「何とか光が見えてきました。ウイルス騒動下の金融支援策はすべて導入しました。劣後ローンについても悩んだのですが限度いっぱいやりました。あとは何としても今期黒字化を実現するだけです」。全国で2千ルーム以上を運営する旧知の社長。1年半前の思いつめた姿はそこにはない。ぎりぎりのリスクマネジメントが功を奏した格好だ。
しかし巷(ちまた)では、過去を検証することのないウイルス騒ぎ、子供でも分かるお粗末な対応しかできない議員、有権者を無視した野党の合従連衡、取りあえずのバラマキ政策、などなど危機的状況との認識があるのか疑わしい対応が目立つ。喉元過ぎれば熱さを忘れるのが人の常ではあるが、生きていれば予想もしないことが起こるのが人生だとすれば危機管理について考えることは無駄ではない。特に経営者にとっては避けては通れないのだが、年末・年度末を目前に控え資金的側面において訪れる可能性のある危機にどれだけの経営者が準備をしているのか疑問を抱かざるを得ない。
危機管理とは「管理困難な状況(危機)を管理すること」なので容易ではない。気を付けていればいいというものでもない。
(1)「危機」の対義語が「安全」だとすると、観光事業者、なかでも旅館ホテル経営者にとって最も大切なことは「清潔」だ。自分の館、働く人の心を何より清潔に保つことが肝要だ。
(2)経営者自らの陣頭指揮。そのためには「人心と金の掌握」が必要だ。人事や資金繰り、銀行交渉は人任せなどありえない。
(3)「危機=リスク」だと仮定する。リスクの語源はラテン語のRISICOで「断崖絶壁の間を縫って航行する」という意味がある。現実を正面から見つめ周到な準備と勇気を持った行動が求められる。切り抜けた先には好機が訪れる。
パラダイムシフトと言われて久しくはあるが、前を向いて転換しなくてはならない現実がそこにある状況は続いている。自らゲームチェンジャーになるという思いが必要だ。

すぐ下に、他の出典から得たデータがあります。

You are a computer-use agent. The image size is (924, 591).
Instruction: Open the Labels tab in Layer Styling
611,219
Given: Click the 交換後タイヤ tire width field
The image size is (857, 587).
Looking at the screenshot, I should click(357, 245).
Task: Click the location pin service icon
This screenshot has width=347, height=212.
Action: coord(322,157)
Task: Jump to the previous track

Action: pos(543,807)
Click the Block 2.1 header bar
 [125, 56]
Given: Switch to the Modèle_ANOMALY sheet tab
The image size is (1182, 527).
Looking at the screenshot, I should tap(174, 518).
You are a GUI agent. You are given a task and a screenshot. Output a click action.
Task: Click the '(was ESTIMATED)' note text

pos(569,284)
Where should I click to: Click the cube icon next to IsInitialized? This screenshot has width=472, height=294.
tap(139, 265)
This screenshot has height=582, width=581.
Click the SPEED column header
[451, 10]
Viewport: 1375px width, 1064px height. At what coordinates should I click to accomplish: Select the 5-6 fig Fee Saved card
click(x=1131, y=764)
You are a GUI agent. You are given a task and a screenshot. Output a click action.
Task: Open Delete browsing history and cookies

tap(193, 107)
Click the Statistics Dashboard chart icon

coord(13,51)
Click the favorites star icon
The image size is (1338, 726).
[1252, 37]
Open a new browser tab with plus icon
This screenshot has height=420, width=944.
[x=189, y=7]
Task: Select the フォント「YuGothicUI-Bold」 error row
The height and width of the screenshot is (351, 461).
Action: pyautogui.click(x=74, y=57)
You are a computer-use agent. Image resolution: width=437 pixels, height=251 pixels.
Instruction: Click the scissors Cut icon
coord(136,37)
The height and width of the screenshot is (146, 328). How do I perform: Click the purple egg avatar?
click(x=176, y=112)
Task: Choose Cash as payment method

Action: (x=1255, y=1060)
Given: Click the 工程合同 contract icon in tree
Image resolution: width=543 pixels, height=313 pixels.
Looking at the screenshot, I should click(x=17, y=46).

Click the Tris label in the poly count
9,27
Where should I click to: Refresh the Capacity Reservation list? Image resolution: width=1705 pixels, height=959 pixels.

次に具体的な危機管理の方法を三つの段階に分けて考えてみる。
(1)「危機の想定」。危機の状況をさまざまかつ具体的に思い描くこと。次のウイルス禍はもちろん、火災、食中毒、労働問題、資金ショート、経営陣の不祥事など。
(2)「危機への準備・訓練」。真剣に真面目に行うこと。経営陣のみならず全従業員への周知徹底が必要だ(好例は命がけの訓練を行っている自衛官や消防士)。そのうえで、「想定・準備・訓練」を繰り返し行う。環境は常に変化するので柔軟な想定変更を忘れないように。
(3)「危機対応」。それでも危機は必ず起こる。その時には「拙速」を心掛けること。「巧遅」になっては元も子もないと心するべし。取り返しのつかない状況にだけは陥りたくない。
世間を見渡せば、身近なことから国家問題に至るまで「拙速」な対応ができなかったばかりに、無駄に傷口を広げてしまい取り返しのつかないことになってしまっていることのなんと多いことか。
気を付けましょう。スマホやパソコンの危機管理を怠ったばかりに人生の危機に直面してしまうこともありますので。